Probably the hardest thing…

I’m certain there’s an argument / discussion / debate to be had about ranking the various aspects and experiences of what it is to be a Carer.

But perhaps impulsively, I would wager right now, that the constant adapting to rhythms and tempos is probably the hardest thing to deal with.

There is no constancy, consistency, regularity conducive to a sense of mental stability and well-being. The needs and demands are sporadic throughout the day, week and month – and you have to change and adapt constantly. For anything substantial that you want to do for yourself, requiring sustained effort, concentration, or attention – oblitterated and decimated instantly by the staccato-esque distractions required of you.

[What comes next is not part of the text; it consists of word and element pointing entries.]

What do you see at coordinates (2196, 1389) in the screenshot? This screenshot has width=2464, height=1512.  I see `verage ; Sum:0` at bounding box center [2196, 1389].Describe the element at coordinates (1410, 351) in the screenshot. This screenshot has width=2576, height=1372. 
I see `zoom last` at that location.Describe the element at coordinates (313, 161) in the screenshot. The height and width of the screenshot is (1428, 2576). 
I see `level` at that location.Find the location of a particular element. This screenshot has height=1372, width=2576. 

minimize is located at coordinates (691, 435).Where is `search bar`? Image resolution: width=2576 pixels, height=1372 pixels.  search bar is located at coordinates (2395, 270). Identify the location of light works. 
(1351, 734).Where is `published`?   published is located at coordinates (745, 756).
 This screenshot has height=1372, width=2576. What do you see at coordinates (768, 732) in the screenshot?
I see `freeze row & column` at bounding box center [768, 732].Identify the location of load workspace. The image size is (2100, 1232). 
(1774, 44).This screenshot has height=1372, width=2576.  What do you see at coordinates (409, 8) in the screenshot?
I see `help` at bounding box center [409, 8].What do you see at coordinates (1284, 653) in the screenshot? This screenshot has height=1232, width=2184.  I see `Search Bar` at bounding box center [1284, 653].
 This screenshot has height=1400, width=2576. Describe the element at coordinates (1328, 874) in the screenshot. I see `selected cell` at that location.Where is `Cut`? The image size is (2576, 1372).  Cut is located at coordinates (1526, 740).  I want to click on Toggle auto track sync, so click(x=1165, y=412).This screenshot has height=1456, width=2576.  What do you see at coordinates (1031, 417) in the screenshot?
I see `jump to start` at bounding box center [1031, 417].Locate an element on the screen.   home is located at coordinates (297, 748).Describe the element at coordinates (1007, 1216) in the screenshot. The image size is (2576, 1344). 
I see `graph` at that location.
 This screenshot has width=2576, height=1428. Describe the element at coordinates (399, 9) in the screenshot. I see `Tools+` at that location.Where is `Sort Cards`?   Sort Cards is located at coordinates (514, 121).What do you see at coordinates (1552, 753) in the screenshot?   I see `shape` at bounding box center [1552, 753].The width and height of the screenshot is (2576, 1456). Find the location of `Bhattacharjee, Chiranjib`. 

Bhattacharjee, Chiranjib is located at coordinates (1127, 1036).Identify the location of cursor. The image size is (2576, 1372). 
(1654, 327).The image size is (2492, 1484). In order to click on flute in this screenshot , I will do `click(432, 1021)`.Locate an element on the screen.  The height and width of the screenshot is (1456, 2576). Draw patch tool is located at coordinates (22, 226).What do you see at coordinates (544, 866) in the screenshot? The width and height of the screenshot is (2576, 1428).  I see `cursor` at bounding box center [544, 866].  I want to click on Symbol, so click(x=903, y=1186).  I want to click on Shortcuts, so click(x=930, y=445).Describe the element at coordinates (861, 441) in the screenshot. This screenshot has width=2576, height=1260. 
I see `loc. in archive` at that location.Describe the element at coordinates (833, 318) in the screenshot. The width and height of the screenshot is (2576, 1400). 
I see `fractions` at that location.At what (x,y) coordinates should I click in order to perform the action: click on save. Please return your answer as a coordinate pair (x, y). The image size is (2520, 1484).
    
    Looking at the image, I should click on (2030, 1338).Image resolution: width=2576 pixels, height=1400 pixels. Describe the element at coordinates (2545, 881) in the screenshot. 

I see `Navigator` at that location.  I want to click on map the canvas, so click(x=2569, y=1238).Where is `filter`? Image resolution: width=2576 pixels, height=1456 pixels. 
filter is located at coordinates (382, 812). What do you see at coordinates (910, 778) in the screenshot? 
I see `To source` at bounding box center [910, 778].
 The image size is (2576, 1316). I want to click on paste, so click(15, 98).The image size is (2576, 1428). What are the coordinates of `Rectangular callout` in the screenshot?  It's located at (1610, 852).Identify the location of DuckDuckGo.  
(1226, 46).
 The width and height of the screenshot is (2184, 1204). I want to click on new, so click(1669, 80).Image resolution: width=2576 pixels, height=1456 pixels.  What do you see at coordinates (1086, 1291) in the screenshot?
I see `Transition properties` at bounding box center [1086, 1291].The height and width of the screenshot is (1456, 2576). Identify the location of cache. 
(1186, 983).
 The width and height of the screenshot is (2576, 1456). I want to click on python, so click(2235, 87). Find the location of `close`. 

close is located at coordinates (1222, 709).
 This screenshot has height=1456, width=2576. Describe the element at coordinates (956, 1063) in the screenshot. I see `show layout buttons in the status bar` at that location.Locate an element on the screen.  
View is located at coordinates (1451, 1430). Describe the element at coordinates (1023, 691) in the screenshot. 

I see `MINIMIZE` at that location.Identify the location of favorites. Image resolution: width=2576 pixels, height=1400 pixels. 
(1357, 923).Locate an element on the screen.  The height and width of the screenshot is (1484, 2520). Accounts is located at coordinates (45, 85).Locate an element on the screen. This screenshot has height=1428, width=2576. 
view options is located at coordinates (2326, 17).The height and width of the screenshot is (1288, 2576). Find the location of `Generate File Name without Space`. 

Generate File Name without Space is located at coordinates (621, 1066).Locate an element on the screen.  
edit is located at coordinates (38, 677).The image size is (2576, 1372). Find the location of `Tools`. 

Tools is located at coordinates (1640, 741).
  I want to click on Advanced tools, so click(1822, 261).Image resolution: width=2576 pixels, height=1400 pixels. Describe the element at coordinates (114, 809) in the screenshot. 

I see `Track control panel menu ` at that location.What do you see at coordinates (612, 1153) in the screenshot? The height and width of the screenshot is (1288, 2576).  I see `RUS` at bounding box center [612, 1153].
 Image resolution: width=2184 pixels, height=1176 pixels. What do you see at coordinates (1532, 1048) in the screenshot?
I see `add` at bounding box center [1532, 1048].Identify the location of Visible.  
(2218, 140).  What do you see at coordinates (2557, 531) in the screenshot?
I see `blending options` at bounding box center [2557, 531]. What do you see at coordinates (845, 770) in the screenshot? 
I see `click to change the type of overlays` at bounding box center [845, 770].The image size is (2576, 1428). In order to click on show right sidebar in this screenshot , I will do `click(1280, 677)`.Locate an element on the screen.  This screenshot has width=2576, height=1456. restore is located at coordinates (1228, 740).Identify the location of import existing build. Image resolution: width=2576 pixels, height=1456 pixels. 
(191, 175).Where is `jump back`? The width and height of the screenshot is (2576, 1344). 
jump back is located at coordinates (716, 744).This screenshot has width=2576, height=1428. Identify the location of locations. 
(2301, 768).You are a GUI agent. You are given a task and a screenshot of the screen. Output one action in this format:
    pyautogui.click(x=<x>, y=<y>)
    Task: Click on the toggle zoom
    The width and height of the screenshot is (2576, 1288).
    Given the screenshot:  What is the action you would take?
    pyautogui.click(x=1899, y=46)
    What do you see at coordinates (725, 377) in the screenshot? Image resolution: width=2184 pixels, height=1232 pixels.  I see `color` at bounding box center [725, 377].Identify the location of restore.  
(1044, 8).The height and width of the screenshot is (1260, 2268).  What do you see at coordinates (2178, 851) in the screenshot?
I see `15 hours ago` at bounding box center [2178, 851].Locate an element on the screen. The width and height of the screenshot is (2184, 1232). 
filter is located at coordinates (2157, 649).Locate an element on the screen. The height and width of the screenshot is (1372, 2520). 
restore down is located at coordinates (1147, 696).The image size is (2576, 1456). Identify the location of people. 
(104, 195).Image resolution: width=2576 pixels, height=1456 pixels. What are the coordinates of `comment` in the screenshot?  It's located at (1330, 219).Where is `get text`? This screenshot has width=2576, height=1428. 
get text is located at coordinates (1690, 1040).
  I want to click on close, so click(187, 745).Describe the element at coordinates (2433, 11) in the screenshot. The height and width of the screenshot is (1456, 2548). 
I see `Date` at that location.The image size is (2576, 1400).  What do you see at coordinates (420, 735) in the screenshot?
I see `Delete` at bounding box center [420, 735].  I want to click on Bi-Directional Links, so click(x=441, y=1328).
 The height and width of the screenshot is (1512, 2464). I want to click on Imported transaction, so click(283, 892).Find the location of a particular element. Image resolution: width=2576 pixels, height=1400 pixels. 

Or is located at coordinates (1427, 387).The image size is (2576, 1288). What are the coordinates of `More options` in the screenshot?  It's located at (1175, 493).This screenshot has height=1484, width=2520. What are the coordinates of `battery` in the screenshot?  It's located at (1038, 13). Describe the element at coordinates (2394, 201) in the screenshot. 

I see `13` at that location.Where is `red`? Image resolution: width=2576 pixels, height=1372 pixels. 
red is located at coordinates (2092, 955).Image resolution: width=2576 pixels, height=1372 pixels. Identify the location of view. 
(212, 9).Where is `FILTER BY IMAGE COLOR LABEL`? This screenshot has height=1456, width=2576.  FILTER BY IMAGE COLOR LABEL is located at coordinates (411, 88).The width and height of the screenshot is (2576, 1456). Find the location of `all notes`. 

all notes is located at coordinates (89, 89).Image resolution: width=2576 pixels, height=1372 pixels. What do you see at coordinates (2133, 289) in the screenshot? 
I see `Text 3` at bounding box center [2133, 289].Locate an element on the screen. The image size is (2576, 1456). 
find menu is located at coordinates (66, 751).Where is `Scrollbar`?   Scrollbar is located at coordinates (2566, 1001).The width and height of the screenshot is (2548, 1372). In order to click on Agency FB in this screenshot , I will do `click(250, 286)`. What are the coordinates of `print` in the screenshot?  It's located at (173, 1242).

I suppose having a musician’s background of sorts – I should be able to understsand, rudimentarily at least, the music being played. But it’s a Jazz man’s improvisatory skills one probably needs to thrive on this dynamic. And I was only ever classically trained – which is more my style: generally on the beat, perfectionist in nature, following strict instructions with a very specific interpretation, and little leeway for doing it your own way, in your own style, for how it suits you…

Is it a paradox to say that the only consistency, is the inconsistency? Fuck knows.


For all the platitudes you receive for “How noble it is a thing you’re doing”, “I couldn’t do it myself,” “It’s a really great thing for you to do” – it’s a small consolation for the profound isolation, and quite often, the overwhelmingly negative experience it is to be a Carer – non-professional and unpaid.

Perhaps there is some pride to be taken for the fact that you’re probably the only person in the world who can do this job for that specific person. No one else, right now, knows the person you’re caring for the way you do – their nuances, their rhythms, the way they like to do things. They’re also used to, and comfortable with the way you care for them – arguably a little bit too comfortable at times.

To replace you, would take years of building a new relationship, a new way of being, developing a new level of comfort arising from an arduous journey of mutual compromise without time-scale.

You are irreplaceable. You can take pride in that and all you do.

But you are also the only one in the world who knows it.


It just takes one person…

Having someone truly understand your circumstances and your situation, openly, honestly, and without judgement – it really makes all the difference. A parent, a relative, a friend – it could be anyone.

More often than not, these are the people that have let us down the most. In place of where we need and expect those closest to us to understand, there’s an agenda for how we should be, and how we should think, what we’re supposed to accept – mostly from a place of love and care.

But it’s not what we want. It’s not what we need.

Having someone real, in person, truly and deeply understanding your experience and perspective of life woud really make all the difference.

As a full-time Carer, it’s something that I feel is lacking profoundly in my life right now. I’m certain though, were there even some remote semblance of a network (a family network, an old friends network, a past employer’s network, even a community network), I would do my best to be that person for someone else.

When you’re disconnected for so long, it’s difficult to create or re-create those connections. A lot of hard work is involved, and I’m not sure I have the energy to spare for it.